Real-World Testing: Transfer Rates
Step aside, Optane, the Galax HOF Pro is coming through! Our test transfers 100GB of data composed of more than 62,000 files. This is a hardcore test that crushes lesser SSDs, but not the HOF Pro. Its Gen4 interface allows it to defeat all comers, while at the same time setting a new lab record.
As expected, the Galax HOF Pro serves up our data at a rate of over 500 MB/s faster than any Gen3 SSD in existence.
After reading this review, many of you will undoubtedly want to get your hands-on Galax's exotic looking Gen4 HOF Pro M.2 SSD. However, if you live outside of Asia, this is not going to be easy to do.
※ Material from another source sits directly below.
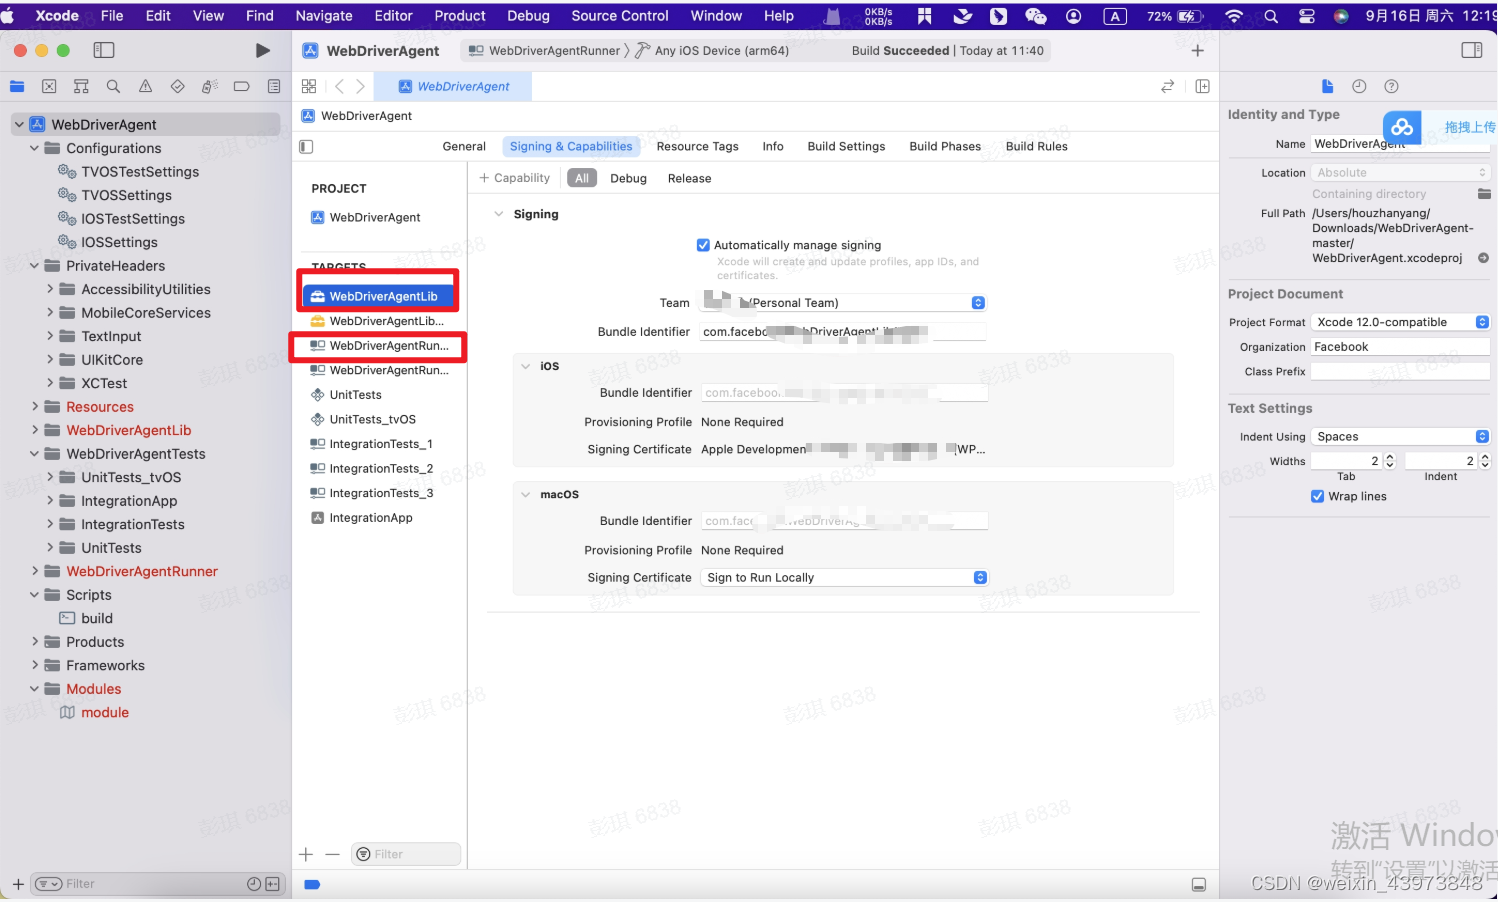Select the Debug filter in Signing pane
The image size is (1498, 902).
point(629,178)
Galax does have an online presence where consumers in the west can buy some of their products, but the HOF Pro M.2 SSD isn't one of them. Galax, if you are listening, please make your Gen4 HOF Pro available for purchase outside of Asia. Thank you.
Galax HOF products are well known for delivering some of the best performance money can buy, and the HOF Pro M.2 SSD is no exception. The HOF Pro M.2 SSD looks stunning and, more importantly, delivers stunning performance, as evidenced by our test results, where we witnessed some lab records fall.
We will again point out that we did all our testing with the bare drive and experienced no heat issues whatsoever. We really like the included heat sink as it looks mean as hell, but you can be comfortable in knowing it is not required to be mounted for throttle-free performance in most consumer usage scenarios.
The Galax HOF Pro 1TB NVMe PCIe Gen4 x4 M.2 SSD is TweakTown approved and highly recommended.
- Overall Performance
- High Endurance
- Separate Heatsink
- No SSD ToolBox
- Availability in the West
The Bottom Line
Dangerous looks and dangerous speeds. Galax's HOF Pro M.2 SSD lives up to the hype.